The Church of Our Lady Immaculate and St Joseph, otherwise known as Coldham Cottage is the oldest continuing Roman Catholic church in Suffolk. It is in Bury Road, Lawshall and is part of the Diocese of East Anglia. It is in the Catholic parish of Bury St Edmunds. In 1998, it was designated as a Grade II Listed Building.

The church is located in Bury Road near the entrance to Coldham Hall. From the time of the Reformation the history of the Catholic Mission had been closely linked to the Rookwood family and Coldham Hall. The hall itself is in the neighbouring parish of Stanningfield but the main entrance gatehouse, the avenue and the present church are in Lawshall.

==History==
The Rookwoods who had been in the area since 1315, built a magnificent house in 1574 and pulled down their former residence. The new house was constructed with its "built-in" secret attic chapel, its hiding hole and escape down a chimney with an outer wall.

Four years after the completion of the hall Queen Elizabeth I paid her visit to Lawshall. Efforts were made by the Rookwoods to persuade her to visit them at the hall but these were rewarded by one of the family being thrown in prison in Bury St Edmunds where he later died. The disturbances between the Roman Catholics and Protestants probably touched the village in many ways. The tale of fines and confiscations can be followed in the Rookwood records. During these difficult times the priests sometimes stayed at Coldham Hall but their names were not recorded for security.

Sometime during the late sixteenth century or early seventeenth century the attic chapel was no longer used for religious purposes. Another place was used for Mass, buried in the woods and surrounded by a moat. This second chapel was at a house named Barfords, and the building, with the remains of the chapel, survives. At about this time the Rookwoods were linked with the Gage family at Hengrave Hall when Sir Thomas Gage took over Coldham Hall from his mother, who was a Rookwood. His brother Fr. John Gage nearly brought the Coldham mission to an end by arranging for many people to travel to his new church in Bury St Edmunds. In an attempt to stop the drop in communicants at the beginning of the nineteenth century a third chapel was built at Coldham Hall. It is still there but no longer used for services.

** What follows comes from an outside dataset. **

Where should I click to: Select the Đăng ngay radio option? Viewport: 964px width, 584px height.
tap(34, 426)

In 1865, when Fr. Patrick Rogers was priest, new challenges arose when Coldham Hall was sold because of financial difficulties. Mass was said at Barfords once again until 1870, when the presbytery at Coldham Cottage was adapted and extended to form the present church. At about this time the Catholic school was moved to a site adjacent to the new church.

Coldham Cottage itself dates from the late seventeenth/early eighteenth century and has a timber-frame, whitewashed and rendered, with pantile roof and brick central ridge and right end projecting stacks. A separate church was created utilising one unit of the existing house (kitchen and bedroom with removal of floor) and building on an extension. The whole represents an unusual and rare instance of continuing Catholic use from at least the eighteenth century.

Following renovation work to the cottage, there is now a resident priest as well as facility to provide holiday accommodation for clergy wanting to take time off from their own parishes. The present church is now the oldest Roman Catholic Mission in Suffolk.